● Document extract
════════════════
Having worked with the artist in the past and watched her create works for exhibitions or perform such filmic excavations, I have witnessed this manic obsession both in the work and in her practice. Often working deep into the night on a painting or meticulously laboring over different qualities of a slide, I was always in wonder to the manners in which she worked. Out of these intense bouts would come images and forms that made me think to cathedrals from the realm of H.P. Lovecraft. In other pictures, images of scarred landscapes or bodies would come to the fore, wherein these exposed entities demonstrated their own construction through equal compression and fragmentation. Another quality that can never be denied is their color. But it is not simply just color, as the insistent, repeated usage of high contrast blacks, whites, ochres and browns, colors that are more elemental than Earthly, turns them from being mere rudiment into sacrament. Here in this obsessive, methodical mode of working for Raissnia belies a mode of spirituality—devotion unto and absolution through images—that gives consciousness to the images and materials. Hinging upon this portrayal of spirituality and consciousness, in this exhibition the artist has produced works that are both entirely new to her practice but extend from a trajectory established in her films and paintings. By using glass to print, draw and paint on, the forms of cinema and painting collapse and coalesce onto one another that, while obfuscating their identity, makes their presence and activity in the work all the more observable.
════════════════
● Data to process
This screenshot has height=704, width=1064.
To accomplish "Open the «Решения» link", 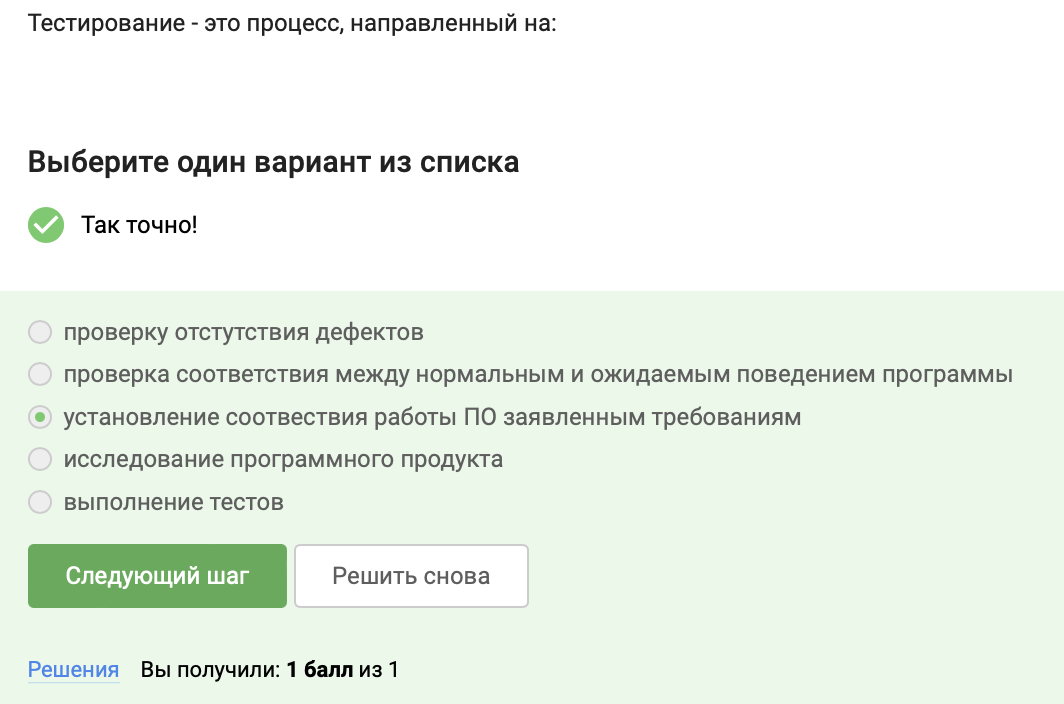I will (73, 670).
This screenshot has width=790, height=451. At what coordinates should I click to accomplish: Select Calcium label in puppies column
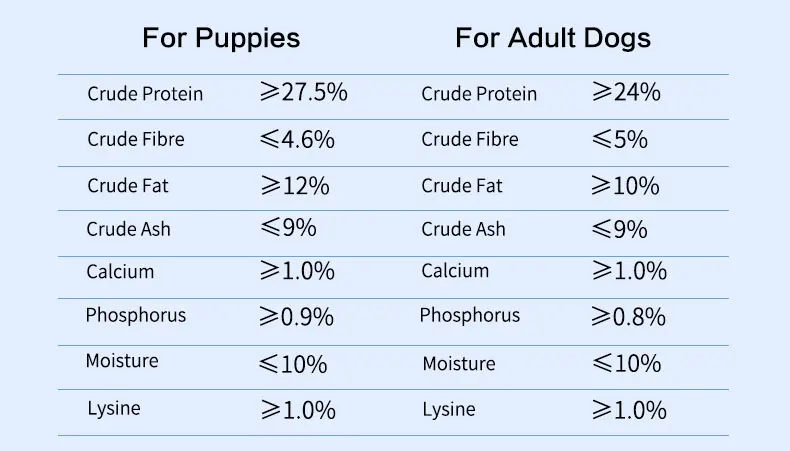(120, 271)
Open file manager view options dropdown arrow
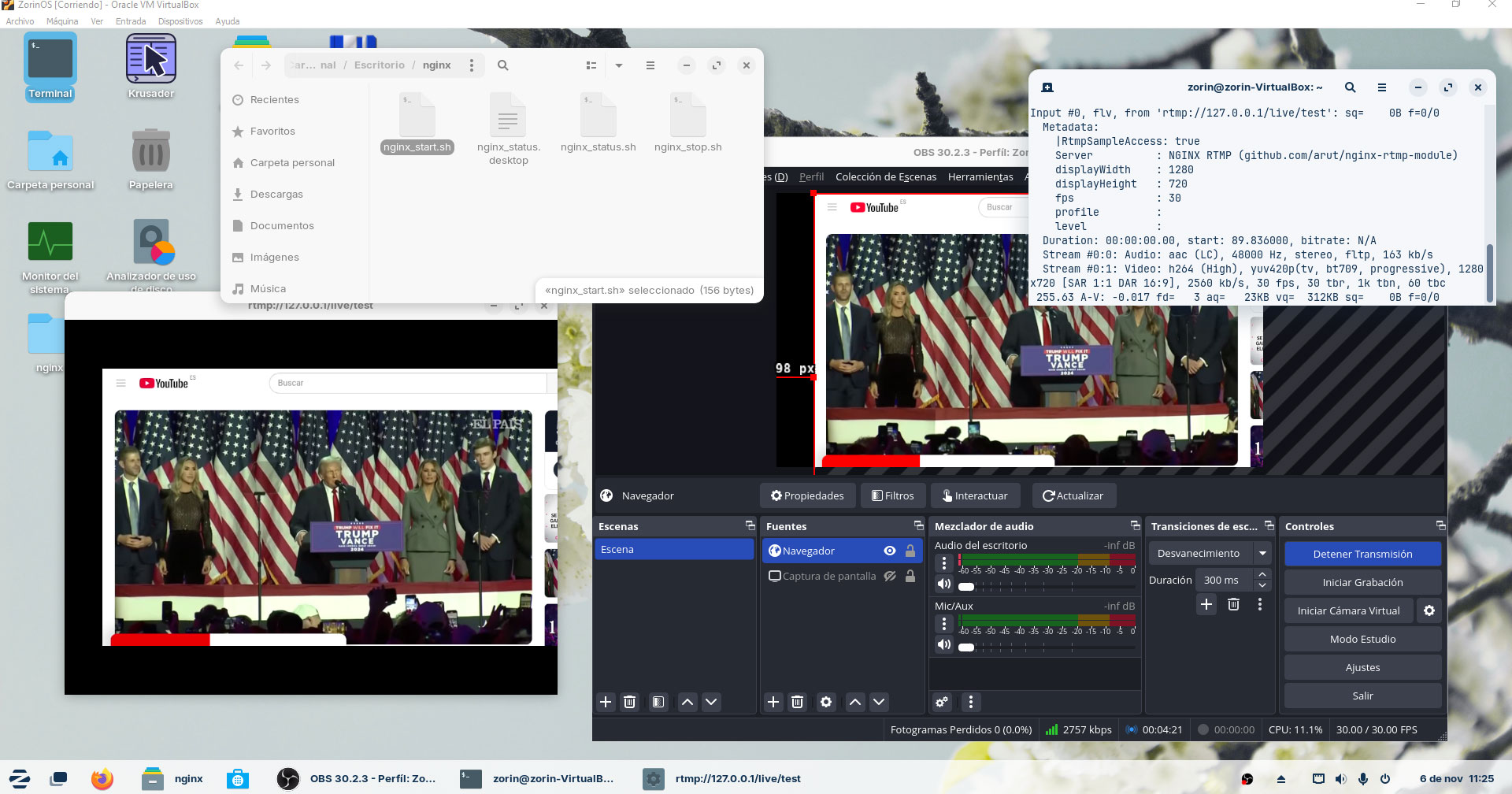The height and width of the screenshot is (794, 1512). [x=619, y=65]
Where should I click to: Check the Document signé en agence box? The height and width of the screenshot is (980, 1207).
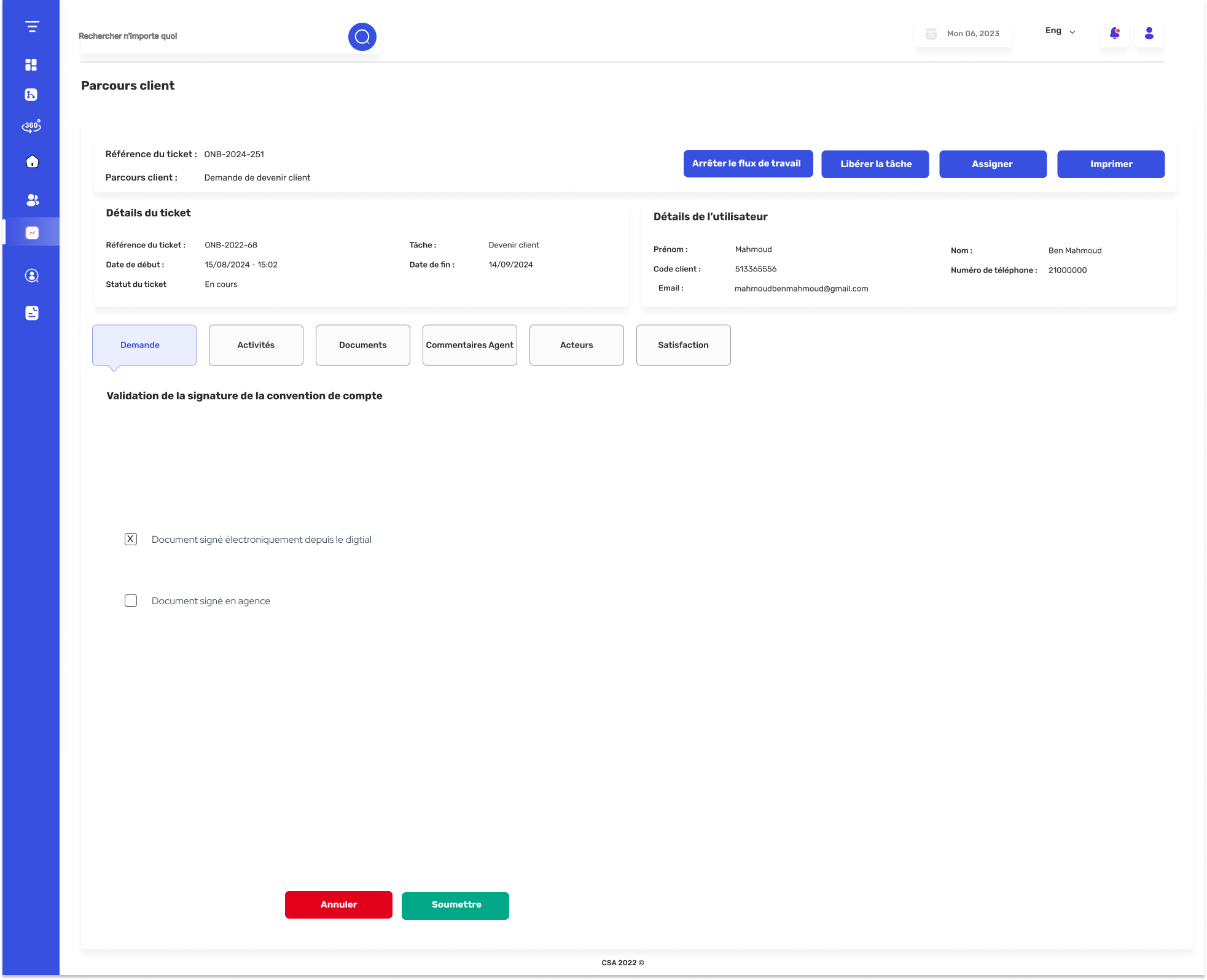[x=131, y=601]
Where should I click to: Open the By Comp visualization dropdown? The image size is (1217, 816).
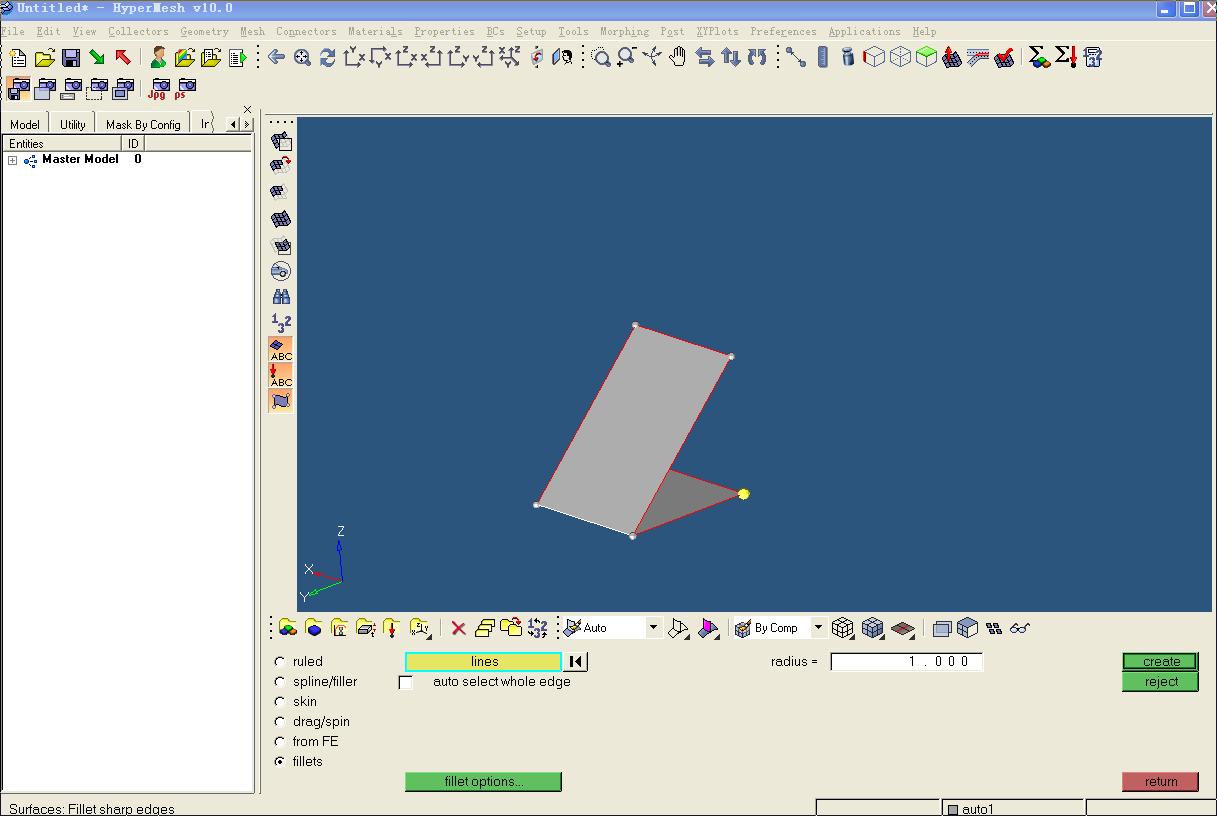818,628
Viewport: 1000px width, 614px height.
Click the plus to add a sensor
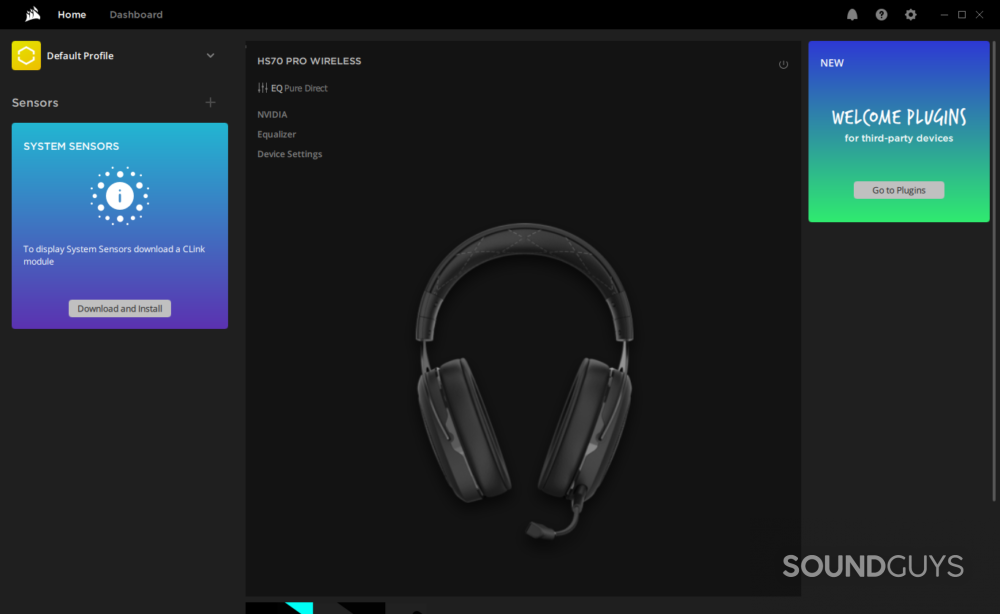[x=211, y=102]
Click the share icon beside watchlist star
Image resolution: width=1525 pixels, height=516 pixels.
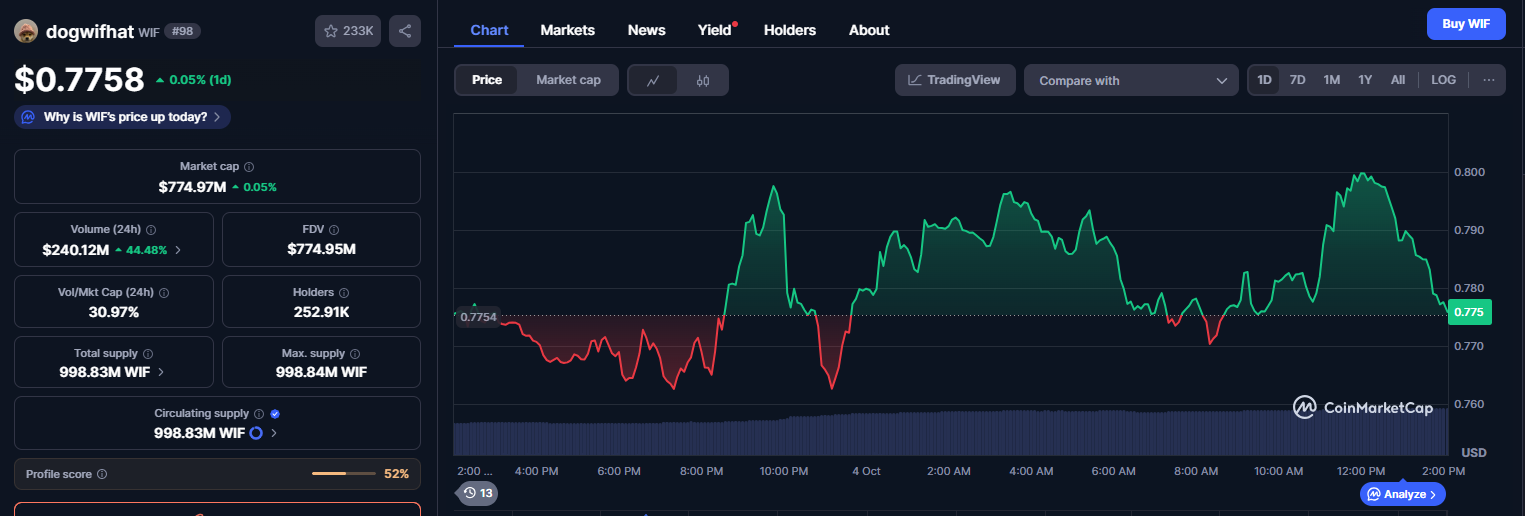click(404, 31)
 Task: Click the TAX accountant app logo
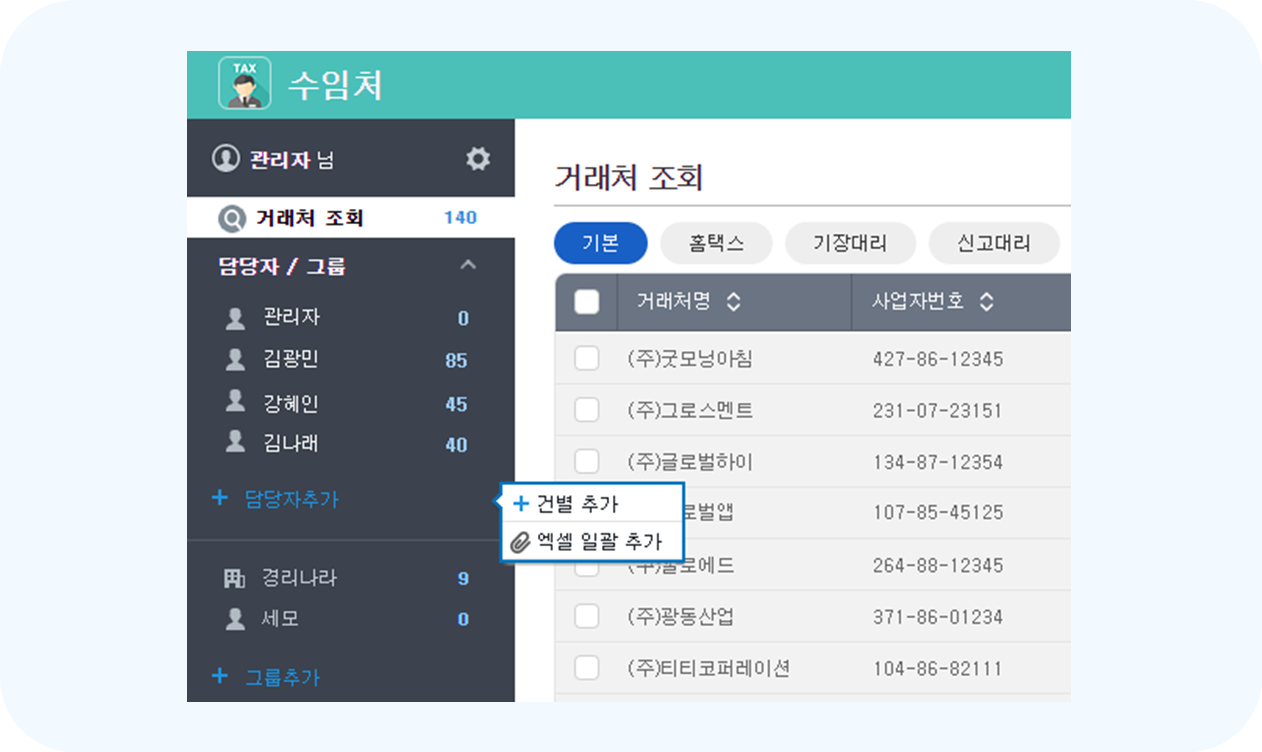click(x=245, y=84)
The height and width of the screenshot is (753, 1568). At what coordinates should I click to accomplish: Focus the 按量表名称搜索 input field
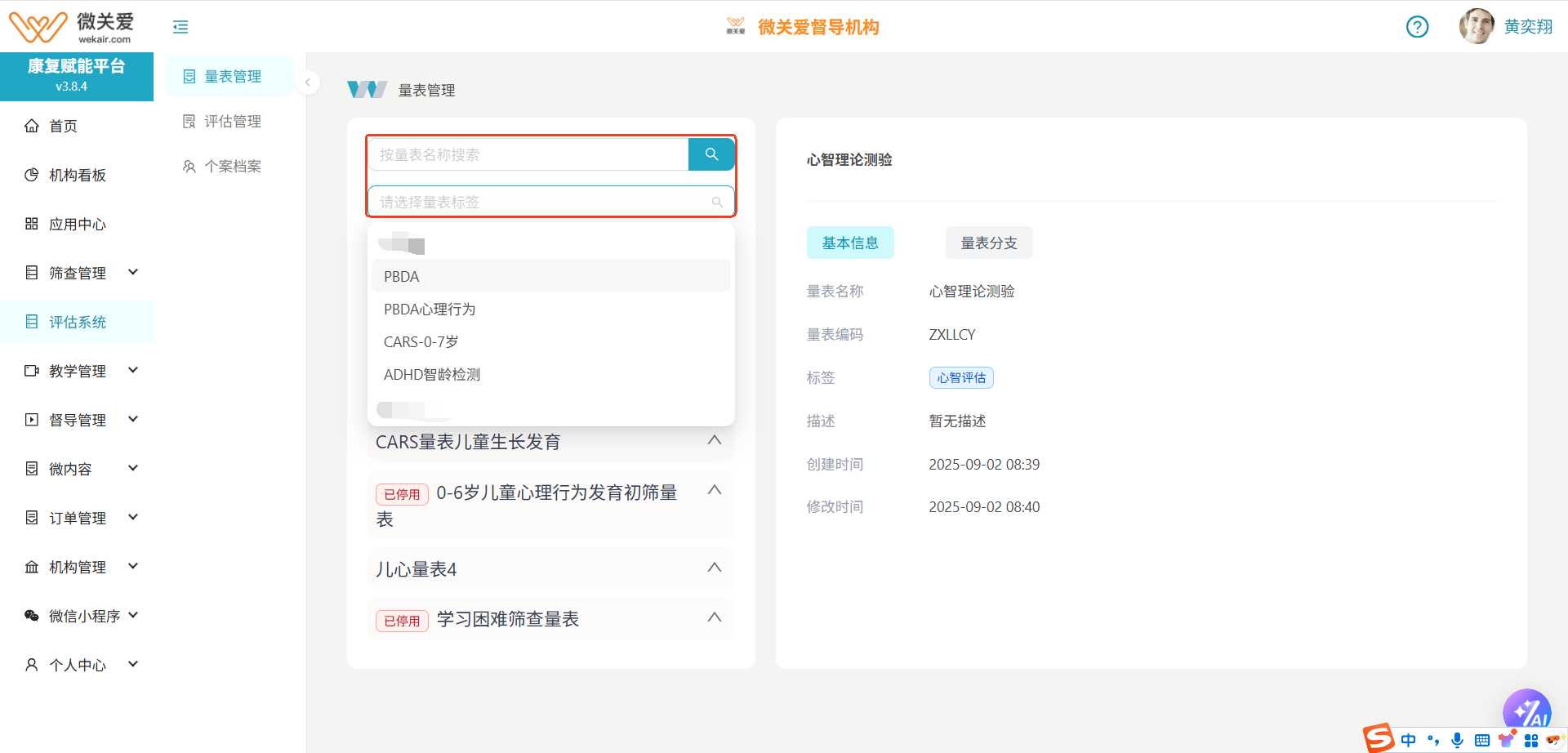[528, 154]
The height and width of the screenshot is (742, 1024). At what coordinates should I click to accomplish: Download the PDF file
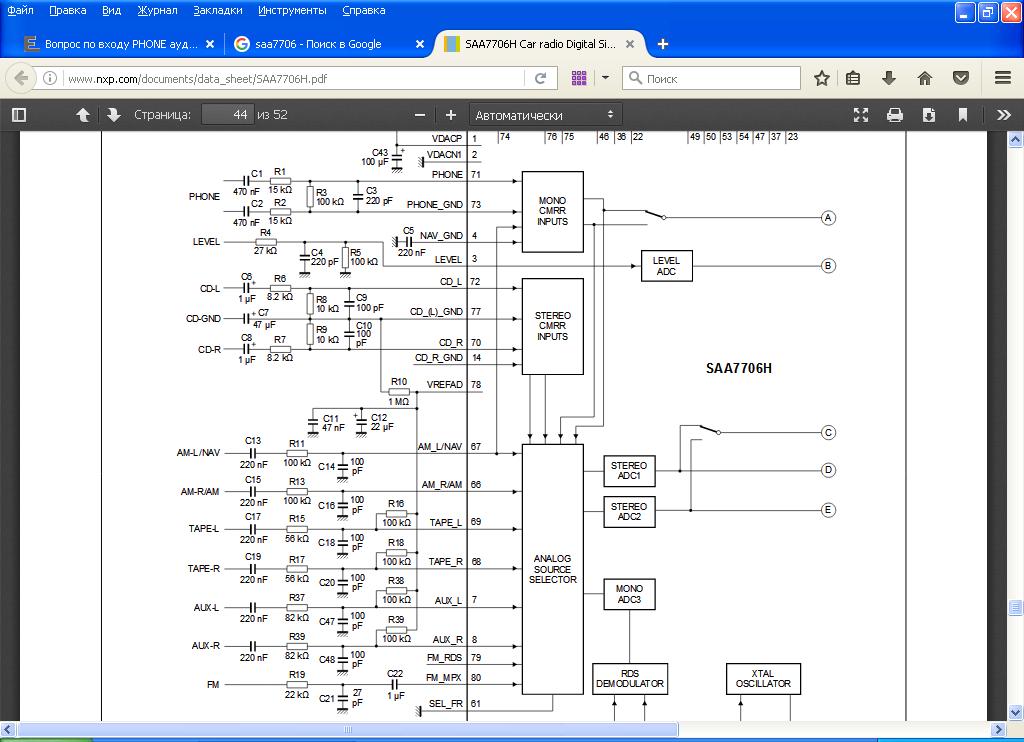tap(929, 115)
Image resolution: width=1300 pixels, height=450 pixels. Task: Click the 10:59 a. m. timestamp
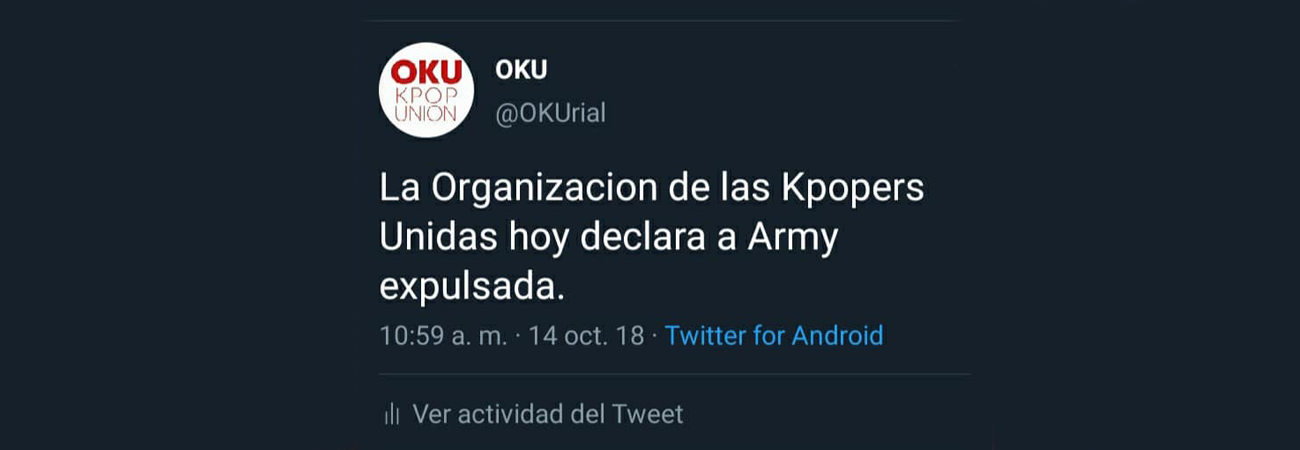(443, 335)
════════════════
● To-do list
A. Restate the passage on Raissnia's artistic practice word for word, from its first sentence to its last.
B. Quote the lines of the listing beginning at the line that has "The height and width of the screenshot is (753, 1568)." and continuing through the end of the listing, leaving out the pictures.
The passage and the listing have nothing to do with each other.

● Answers
A.
Having worked with the artist in the past and watched her create works for exhibitions or perform such filmic excavations, I have witnessed this manic obsession both in the work and in her practice. Often working deep into the night on a painting or meticulously laboring over different qualities of a slide, I was always in wonder to the manners in which she worked. Out of these intense bouts would come images and forms that made me think to cathedrals from the realm of H.P. Lovecraft. In other pictures, images of scarred landscapes or bodies would come to the fore, wherein these exposed entities demonstrated their own construction through equal compression and fragmentation. Another quality that can never be denied is their color. But it is not simply just color, as the insistent, repeated usage of high contrast blacks, whites, ochres and browns, colors that are more elemental than Earthly, turns them from being mere rudiment into sacrament. Here in this obsessive, methodical mode of working for Raissnia belies a mode of spirituality—devotion unto and absolution through images—that gives consciousness to the images and materials. Hinging upon this portrayal of spirituality and consciousness, in this exhibition the artist has produced works that are both entirely new to her practice but extend from a trajectory established in her films and paintings. By using glass to print, draw and paint on, the forms of cinema and painting collapse and coalesce onto one another that, while obfuscating their identity, makes their presence and activity in the work all the more observable.

B.
The height and width of the screenshot is (753, 1568). At what coordinates should I click to accomplish: Focus the 按量表名称搜索 input field
[528, 154]
The height and width of the screenshot is (742, 1024). At what coordinates should I click to accomplish: Download the PDF file
tap(929, 115)
Image resolution: width=1300 pixels, height=450 pixels. Task: Click the 10:59 a. m. timestamp
(443, 335)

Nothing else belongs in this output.